4月以降の多焦点レンズ

前にも書きましたように、2020年4月以降、多焦点レンズは差額ベッドや大病院の紹介状なし受診のように「選定療養」となり、保険収載されると供に、特別の自己負担が発生するようになります。

 

これはいわゆる混合診療で、健康保険と自費診療の混合です。海外では普通に行われている制度ですが、国民皆保険の日本ではごく例外的に認められるに過ぎません。

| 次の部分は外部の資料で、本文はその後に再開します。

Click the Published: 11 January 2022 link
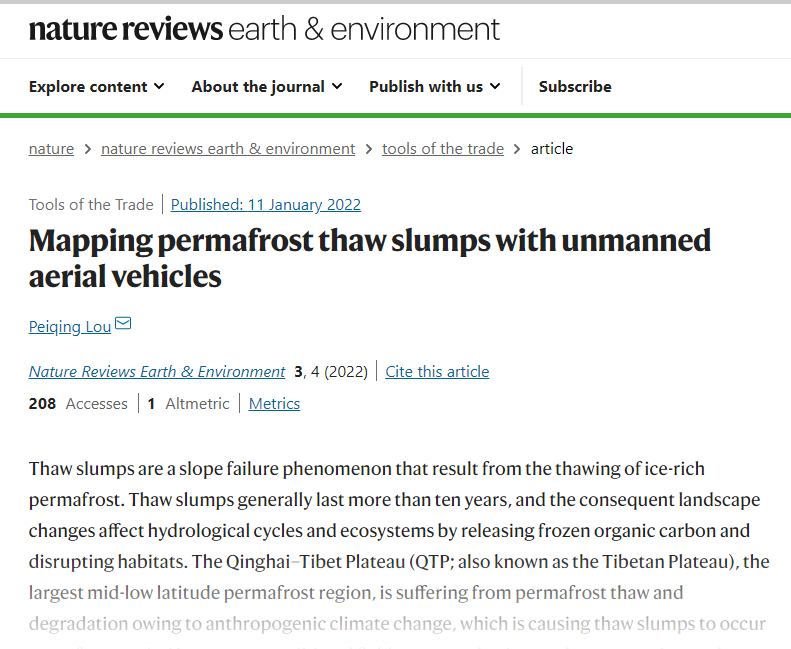Image resolution: width=791 pixels, height=649 pixels. [x=266, y=205]
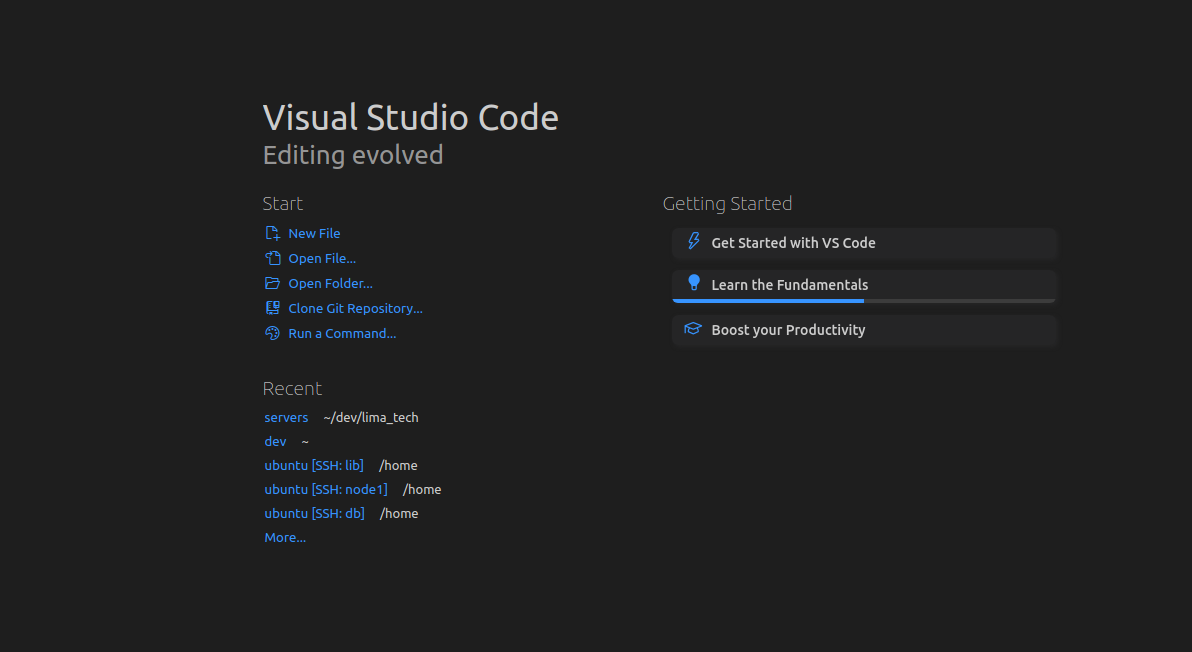Viewport: 1192px width, 652px height.
Task: Click the Run a Command icon
Action: [x=272, y=333]
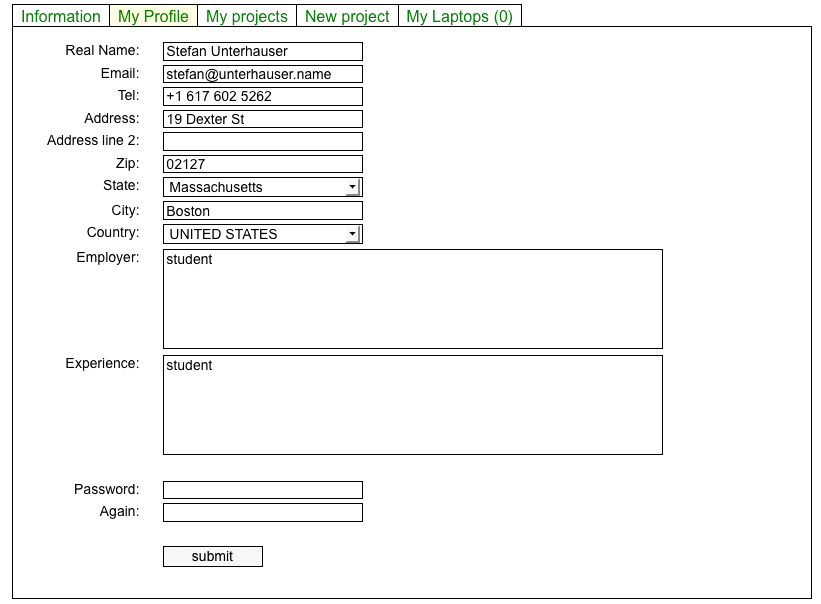Click the Zip code field

pyautogui.click(x=262, y=164)
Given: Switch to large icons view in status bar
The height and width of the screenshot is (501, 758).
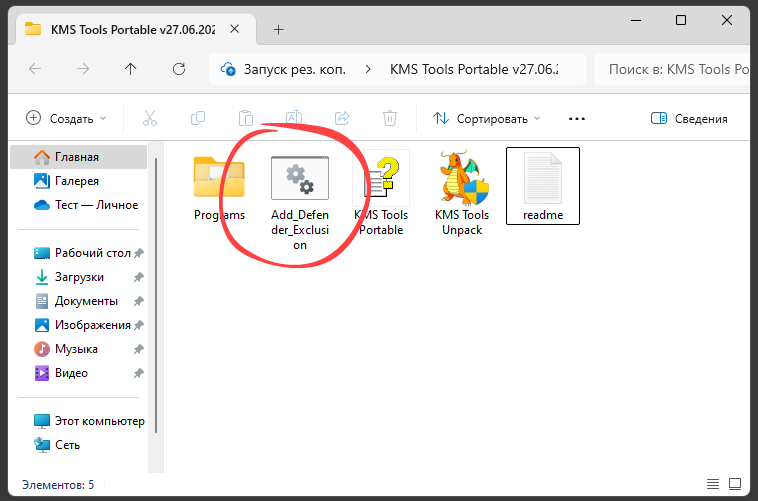Looking at the screenshot, I should coord(734,485).
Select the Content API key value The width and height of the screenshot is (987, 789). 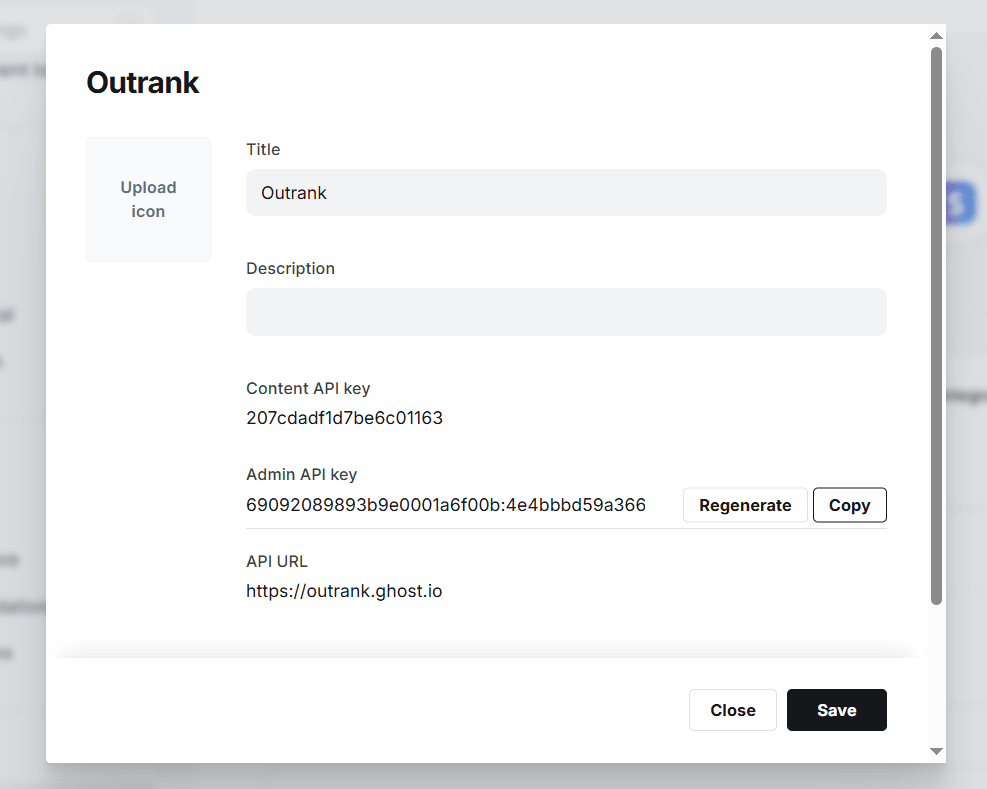(x=344, y=418)
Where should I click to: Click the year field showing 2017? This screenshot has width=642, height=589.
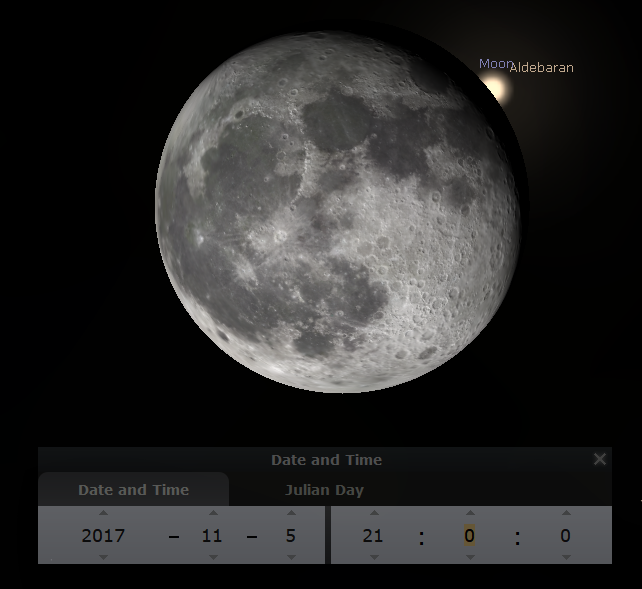(x=103, y=536)
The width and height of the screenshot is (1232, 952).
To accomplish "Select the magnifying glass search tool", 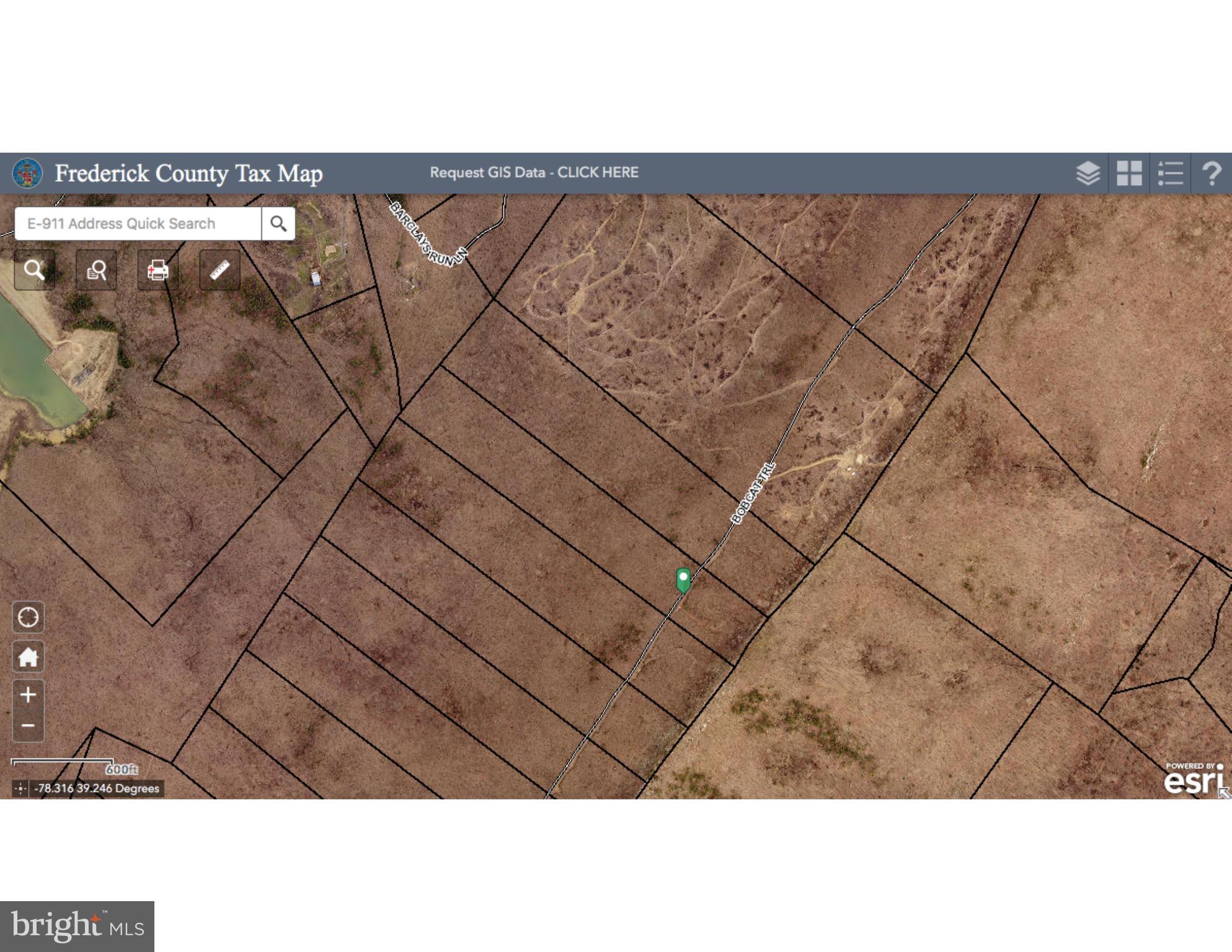I will coord(34,270).
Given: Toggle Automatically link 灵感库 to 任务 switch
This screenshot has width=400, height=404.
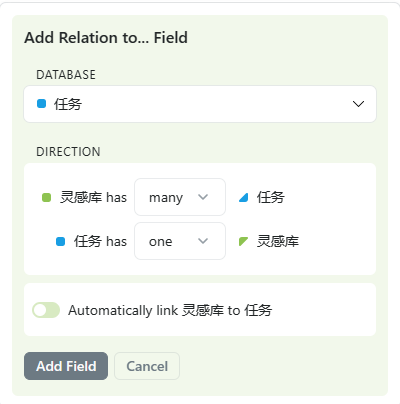Looking at the screenshot, I should (46, 310).
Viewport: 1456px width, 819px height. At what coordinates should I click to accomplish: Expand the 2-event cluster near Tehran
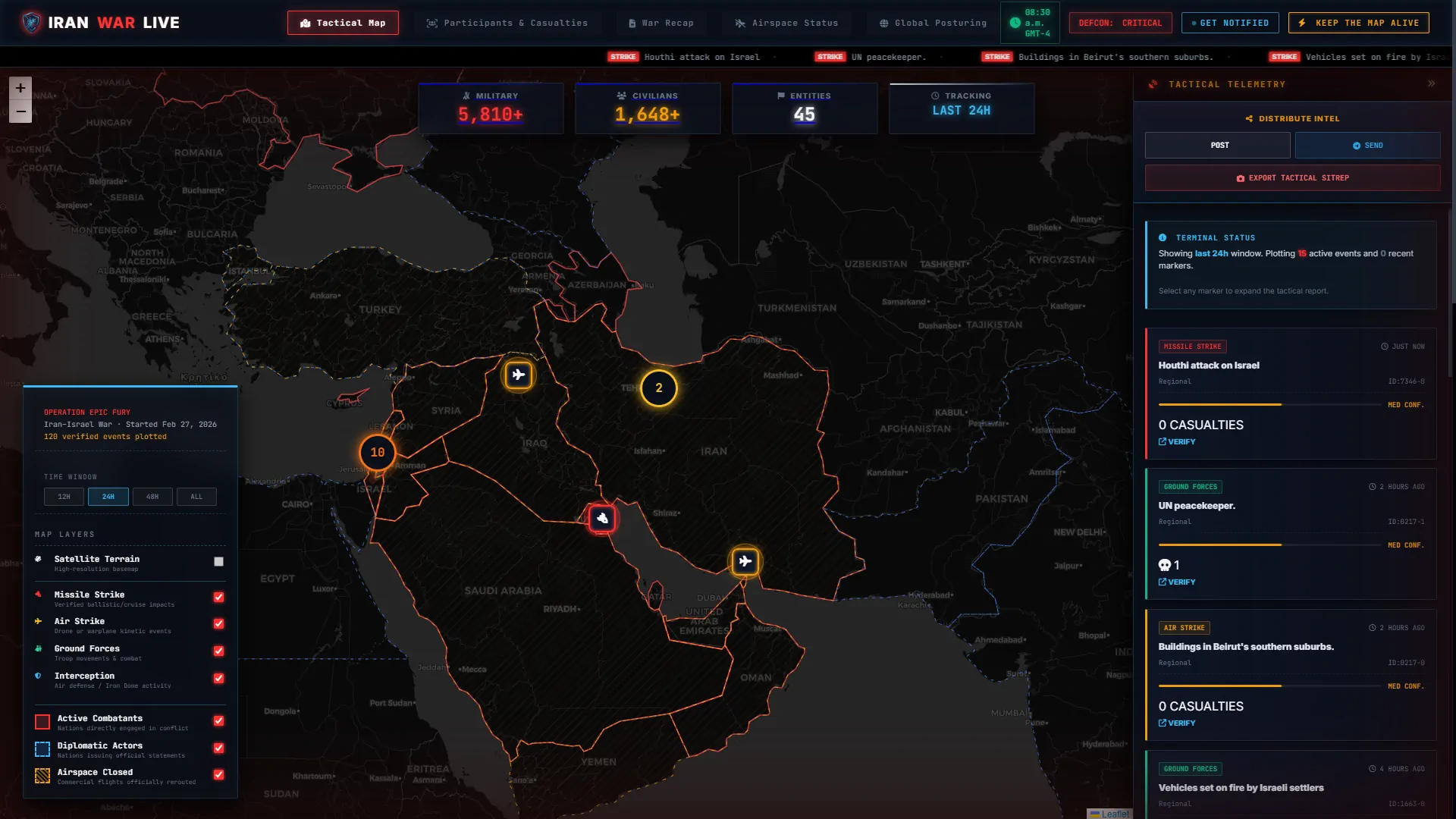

今回の多焦点レンズで11番目だそうです。

 

選定療養になるのは、従来から国内で認可され、先進医療として評価の対象となっていたレンズで、テクニスマルチ、シンフォニー、パンオプティックスなどです。海外から取り寄せのミニウェル 、ファインビジョン、レイナーなどは今後も完全自費診療となります。

 

患者さんの自己負担金は、各医療機関が独自に設定できますが、届け出が必要であり、行政が定めた方法に則って算出します。その詳細は省きますが、レンズの納入価格を反映することになっていますので、レンズごとに異なった価格になります。これは従来の価格の設定方法(対象レンズはどれも同一価格で提供)と大きく異なります。

 

当然ながら、レンズの納入価格がその性能を反映している訳ではありませんので、誤解が生じないか心配です。価格が高いから良い、安いから悪いとは言えません。EDOF、二焦点、三焦点それぞれに利点と欠点があり、一人一人の患者さんにとって最適なレンズは異なります。

 

もともと近視の強い人は近くがよく見える2〜3焦点が良いでしょうし、遠視の方では遠方重視のEDOFが良いのが一般的です。眼底に何らかの異常があったり、LASIKやRKの既往がある場合、単焦点またはEDOFが良いとされています。最も高い価格のパンオプティックスが全例にふさわしい訳ではありません。(それだったらもっと話が簡単で、こちらもありがたいくらいです)

 

また、トーリック(乱視矯正レンズ)は普通よりも数万円高くなりますが、これをケチるととんでもないことになります。トーリックが必要かどうかは医師の判断に委ねなければなりません。

 

更には、術後の屈折誤差にどう対処するかという大問題があります。これについて、IOLの度数交換手術は保険適応にならないとされていますし、タッチアップレーシックも自費診療ですから、いずれにせよ、健康保険ではカバーされず、追加の出費がありえることになります。術前からよくご理解いただかなくてはなりません。

 

という訳で、若干の誤解と混乱が生じる可能性はあるものの、保険適用になり、自己負担金は大幅に減額されますので、これからも多焦点レンズの需要は減ることはないどころか、さらに普及が進むと予想されます。

 

坪井眼科では、先進医療で培った経験を生かし、4月以降も変わらず、適応を見定めながら、慎重に多焦点レンズを取り扱って行く予定です。

 

具体的な自己負担金につきましては現在検討中であり、届け出が済み次第院内掲示やHPでお知らせいたします。